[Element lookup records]
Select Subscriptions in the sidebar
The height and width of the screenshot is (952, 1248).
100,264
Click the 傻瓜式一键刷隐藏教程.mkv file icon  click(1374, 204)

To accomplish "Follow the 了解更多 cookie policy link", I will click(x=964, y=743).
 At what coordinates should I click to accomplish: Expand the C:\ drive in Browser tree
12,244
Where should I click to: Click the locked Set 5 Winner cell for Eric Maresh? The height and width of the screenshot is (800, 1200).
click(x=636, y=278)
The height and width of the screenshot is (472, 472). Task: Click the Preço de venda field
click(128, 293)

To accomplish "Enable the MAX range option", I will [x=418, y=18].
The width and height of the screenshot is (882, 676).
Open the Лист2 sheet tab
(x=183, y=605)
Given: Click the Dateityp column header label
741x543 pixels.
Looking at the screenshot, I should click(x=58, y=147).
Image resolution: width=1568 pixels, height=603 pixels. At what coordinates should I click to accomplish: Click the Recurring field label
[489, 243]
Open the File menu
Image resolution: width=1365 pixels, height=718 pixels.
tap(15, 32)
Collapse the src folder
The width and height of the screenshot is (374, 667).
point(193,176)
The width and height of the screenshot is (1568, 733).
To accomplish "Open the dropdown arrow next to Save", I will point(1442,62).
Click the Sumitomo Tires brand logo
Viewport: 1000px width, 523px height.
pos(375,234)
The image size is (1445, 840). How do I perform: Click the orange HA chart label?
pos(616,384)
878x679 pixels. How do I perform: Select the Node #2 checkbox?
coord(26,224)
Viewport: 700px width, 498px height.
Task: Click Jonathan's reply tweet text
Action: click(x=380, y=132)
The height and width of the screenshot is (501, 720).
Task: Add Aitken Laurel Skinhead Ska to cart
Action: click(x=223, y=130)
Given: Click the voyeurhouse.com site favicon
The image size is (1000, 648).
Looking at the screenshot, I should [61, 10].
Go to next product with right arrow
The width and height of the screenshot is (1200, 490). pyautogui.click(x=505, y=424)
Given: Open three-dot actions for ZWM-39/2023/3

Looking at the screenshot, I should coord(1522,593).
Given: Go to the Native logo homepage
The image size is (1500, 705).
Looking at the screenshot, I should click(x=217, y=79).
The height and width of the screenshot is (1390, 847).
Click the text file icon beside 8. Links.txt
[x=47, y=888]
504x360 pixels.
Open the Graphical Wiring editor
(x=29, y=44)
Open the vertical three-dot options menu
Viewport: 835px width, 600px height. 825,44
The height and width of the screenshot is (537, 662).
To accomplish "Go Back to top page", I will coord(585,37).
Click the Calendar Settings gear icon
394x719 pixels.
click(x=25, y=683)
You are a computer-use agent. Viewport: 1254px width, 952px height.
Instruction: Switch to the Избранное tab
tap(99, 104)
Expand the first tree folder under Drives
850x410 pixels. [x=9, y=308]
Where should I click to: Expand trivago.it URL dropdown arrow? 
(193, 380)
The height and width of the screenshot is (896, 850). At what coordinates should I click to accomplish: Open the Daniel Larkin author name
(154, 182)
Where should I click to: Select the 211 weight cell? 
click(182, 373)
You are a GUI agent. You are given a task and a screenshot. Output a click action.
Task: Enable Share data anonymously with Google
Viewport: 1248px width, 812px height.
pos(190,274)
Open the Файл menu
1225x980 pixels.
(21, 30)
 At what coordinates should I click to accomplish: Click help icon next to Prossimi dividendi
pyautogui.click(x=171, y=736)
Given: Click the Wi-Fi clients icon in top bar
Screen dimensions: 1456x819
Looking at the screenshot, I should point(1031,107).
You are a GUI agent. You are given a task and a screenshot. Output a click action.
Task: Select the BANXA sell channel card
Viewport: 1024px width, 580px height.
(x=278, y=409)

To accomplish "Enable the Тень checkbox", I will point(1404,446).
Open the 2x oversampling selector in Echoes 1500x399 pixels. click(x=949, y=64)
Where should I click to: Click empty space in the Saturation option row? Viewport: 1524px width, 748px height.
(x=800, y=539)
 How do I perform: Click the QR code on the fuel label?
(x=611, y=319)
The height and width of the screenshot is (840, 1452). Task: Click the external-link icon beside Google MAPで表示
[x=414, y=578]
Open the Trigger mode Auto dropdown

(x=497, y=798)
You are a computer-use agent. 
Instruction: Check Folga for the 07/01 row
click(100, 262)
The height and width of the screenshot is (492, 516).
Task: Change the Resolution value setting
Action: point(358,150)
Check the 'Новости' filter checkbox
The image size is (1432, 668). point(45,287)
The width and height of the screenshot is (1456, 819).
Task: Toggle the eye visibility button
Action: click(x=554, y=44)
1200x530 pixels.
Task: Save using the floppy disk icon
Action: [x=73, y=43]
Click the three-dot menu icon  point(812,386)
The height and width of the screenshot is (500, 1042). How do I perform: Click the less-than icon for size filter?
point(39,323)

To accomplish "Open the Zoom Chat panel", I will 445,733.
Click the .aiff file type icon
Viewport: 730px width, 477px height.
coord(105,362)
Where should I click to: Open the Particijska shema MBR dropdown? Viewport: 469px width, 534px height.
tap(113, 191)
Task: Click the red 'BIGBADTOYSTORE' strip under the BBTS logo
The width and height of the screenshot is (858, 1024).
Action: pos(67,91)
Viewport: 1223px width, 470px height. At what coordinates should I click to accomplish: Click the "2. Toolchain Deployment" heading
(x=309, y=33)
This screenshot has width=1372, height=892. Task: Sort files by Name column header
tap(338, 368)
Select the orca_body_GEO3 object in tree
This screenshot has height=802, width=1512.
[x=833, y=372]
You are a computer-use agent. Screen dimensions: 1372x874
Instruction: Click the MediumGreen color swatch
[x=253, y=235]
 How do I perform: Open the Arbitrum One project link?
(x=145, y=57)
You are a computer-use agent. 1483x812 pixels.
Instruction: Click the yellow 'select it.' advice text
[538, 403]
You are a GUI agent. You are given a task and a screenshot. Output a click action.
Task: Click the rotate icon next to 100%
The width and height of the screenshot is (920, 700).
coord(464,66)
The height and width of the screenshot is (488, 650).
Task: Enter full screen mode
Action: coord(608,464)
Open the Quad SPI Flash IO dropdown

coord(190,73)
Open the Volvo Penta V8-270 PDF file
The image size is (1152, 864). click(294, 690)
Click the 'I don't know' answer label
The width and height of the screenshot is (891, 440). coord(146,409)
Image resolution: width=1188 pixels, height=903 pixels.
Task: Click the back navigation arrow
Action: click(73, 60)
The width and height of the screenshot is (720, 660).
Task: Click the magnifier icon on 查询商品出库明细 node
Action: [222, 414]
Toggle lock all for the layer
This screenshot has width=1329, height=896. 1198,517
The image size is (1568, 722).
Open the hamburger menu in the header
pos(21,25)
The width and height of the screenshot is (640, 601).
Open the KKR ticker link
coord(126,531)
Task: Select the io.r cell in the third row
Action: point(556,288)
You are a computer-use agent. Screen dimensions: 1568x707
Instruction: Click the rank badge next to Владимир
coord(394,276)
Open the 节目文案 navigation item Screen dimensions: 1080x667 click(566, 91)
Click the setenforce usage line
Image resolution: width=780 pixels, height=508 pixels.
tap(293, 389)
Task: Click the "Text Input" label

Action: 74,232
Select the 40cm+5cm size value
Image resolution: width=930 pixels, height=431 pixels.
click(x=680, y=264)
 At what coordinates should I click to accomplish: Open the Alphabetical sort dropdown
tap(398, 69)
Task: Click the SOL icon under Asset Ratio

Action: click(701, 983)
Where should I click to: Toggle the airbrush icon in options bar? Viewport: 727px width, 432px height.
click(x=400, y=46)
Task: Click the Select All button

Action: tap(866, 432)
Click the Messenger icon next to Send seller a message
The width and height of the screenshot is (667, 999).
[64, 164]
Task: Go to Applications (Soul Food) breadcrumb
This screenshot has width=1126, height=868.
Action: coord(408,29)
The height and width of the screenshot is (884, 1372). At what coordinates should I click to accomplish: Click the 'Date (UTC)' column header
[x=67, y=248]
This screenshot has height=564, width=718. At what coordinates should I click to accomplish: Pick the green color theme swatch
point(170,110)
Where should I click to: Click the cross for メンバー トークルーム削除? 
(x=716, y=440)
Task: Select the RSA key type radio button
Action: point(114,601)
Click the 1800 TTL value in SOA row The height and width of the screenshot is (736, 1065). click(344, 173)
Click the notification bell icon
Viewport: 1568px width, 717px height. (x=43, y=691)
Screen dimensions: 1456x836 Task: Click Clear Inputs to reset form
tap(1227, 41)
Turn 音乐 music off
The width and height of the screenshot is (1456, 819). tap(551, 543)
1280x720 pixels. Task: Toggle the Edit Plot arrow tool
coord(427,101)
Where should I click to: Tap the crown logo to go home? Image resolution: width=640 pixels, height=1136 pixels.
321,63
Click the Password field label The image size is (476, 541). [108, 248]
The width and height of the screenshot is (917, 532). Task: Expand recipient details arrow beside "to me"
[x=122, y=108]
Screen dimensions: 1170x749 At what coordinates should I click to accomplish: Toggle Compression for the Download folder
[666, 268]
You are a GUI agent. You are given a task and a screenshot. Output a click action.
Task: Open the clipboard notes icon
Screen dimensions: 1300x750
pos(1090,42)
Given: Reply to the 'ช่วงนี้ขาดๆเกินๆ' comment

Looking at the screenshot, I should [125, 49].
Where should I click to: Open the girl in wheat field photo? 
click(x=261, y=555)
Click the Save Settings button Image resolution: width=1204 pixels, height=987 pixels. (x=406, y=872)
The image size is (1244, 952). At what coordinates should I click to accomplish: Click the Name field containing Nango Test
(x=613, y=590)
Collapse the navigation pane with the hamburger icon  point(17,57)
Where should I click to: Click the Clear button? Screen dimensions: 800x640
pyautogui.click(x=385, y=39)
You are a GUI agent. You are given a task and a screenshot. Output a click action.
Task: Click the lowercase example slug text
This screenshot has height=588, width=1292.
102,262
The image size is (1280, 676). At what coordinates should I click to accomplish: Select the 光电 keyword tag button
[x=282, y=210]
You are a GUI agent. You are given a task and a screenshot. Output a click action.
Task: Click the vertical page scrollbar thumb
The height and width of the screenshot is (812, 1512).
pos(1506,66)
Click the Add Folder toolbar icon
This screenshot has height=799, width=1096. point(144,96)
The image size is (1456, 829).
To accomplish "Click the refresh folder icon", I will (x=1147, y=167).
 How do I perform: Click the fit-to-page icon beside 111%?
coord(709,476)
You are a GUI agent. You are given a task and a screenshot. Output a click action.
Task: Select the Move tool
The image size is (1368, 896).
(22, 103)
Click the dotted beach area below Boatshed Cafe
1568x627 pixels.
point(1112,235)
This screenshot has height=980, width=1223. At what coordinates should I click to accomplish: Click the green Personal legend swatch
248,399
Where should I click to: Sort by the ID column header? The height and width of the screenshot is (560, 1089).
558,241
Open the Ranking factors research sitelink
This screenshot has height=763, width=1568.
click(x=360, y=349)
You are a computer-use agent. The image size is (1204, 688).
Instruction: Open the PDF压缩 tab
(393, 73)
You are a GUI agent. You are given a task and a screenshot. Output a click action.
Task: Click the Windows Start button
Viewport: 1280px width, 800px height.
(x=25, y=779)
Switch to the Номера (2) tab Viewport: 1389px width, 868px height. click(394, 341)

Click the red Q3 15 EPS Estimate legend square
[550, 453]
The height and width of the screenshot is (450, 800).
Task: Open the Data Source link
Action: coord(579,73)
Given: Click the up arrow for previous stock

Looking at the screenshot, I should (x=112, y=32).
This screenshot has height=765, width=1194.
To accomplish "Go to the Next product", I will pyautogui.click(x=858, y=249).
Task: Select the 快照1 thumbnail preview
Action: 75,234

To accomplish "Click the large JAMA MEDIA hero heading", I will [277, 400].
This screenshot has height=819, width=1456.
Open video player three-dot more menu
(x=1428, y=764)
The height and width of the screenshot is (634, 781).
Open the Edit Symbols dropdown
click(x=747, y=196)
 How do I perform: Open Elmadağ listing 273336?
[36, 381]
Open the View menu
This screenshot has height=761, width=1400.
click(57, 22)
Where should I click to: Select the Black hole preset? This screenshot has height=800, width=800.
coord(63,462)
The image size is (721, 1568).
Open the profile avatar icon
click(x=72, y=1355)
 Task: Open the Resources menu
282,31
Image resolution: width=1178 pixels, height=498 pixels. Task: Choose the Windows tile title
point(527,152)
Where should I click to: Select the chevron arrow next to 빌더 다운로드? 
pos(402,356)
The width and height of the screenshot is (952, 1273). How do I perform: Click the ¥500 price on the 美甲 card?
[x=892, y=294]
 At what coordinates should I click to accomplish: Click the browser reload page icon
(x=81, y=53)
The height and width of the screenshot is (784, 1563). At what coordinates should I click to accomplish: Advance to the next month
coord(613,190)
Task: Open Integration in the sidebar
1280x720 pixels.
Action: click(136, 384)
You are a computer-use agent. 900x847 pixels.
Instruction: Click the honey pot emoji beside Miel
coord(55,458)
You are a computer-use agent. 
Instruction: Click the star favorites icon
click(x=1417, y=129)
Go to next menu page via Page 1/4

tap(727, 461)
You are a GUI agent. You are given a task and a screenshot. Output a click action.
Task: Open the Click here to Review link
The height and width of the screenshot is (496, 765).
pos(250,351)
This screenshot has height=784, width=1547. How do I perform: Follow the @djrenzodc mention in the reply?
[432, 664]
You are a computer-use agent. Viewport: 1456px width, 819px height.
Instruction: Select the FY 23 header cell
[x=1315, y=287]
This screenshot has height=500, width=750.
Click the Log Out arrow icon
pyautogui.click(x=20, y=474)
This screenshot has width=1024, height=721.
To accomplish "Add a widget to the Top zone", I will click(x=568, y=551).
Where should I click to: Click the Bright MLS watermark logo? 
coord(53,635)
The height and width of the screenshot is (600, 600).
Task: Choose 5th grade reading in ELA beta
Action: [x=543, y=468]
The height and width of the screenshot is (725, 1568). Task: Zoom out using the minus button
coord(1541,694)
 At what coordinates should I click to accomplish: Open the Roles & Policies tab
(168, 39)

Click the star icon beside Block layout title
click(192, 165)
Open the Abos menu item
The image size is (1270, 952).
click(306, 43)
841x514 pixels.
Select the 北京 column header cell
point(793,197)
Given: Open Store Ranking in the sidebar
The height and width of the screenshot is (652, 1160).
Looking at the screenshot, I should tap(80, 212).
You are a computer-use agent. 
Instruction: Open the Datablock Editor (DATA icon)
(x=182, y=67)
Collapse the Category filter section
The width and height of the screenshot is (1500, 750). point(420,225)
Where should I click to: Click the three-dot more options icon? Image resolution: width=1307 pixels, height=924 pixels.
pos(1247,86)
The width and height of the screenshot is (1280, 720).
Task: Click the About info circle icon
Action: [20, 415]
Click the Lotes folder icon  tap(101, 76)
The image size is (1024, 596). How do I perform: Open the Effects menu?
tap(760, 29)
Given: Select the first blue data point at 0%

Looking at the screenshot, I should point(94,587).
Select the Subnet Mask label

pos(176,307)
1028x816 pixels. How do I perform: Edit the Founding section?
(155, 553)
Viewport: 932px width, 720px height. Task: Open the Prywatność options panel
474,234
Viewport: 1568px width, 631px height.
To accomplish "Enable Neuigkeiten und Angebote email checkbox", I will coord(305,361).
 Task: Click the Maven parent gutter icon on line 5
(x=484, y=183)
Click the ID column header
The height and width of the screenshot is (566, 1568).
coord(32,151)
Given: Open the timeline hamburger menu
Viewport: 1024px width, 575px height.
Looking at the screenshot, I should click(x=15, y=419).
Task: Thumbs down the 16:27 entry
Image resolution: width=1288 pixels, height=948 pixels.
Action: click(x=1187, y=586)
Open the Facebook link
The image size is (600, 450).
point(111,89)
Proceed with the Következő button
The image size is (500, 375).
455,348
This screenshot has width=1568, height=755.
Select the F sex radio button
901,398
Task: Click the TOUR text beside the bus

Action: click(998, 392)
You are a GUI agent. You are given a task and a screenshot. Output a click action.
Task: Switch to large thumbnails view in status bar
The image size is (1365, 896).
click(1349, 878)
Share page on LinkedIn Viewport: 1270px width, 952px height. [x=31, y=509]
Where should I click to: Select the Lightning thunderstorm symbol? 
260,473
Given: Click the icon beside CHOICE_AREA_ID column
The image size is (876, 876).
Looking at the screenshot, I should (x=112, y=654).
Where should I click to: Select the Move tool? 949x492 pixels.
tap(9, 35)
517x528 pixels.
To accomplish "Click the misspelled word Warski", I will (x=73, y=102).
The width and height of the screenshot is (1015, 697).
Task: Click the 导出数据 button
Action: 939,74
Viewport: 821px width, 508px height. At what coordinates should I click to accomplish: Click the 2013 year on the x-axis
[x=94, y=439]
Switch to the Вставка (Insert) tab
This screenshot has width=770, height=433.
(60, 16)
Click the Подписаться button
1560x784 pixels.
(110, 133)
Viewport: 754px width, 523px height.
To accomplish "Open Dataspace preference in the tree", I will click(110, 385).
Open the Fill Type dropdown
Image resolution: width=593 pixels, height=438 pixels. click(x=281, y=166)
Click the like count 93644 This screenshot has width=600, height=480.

*GOAL OF THE EXERCISE:* Please express the lines from the one with "The height and width of the screenshot is (537, 662)." to the one with "click(x=25, y=683)" as a Markdown table with the columns Row and Line, skipping any blank lines.

*SOLUTION:*
| Row | Line |
|---|---|
| 1 | The height and width of the screenshot is (537, 662). |
| 2 | To accomplish "Go Back to top page", I will coord(585,37). |
| 3 | Click the Calendar Settings gear icon |
| 4 | 394x719 pixels. |
| 5 | click(x=25, y=683) |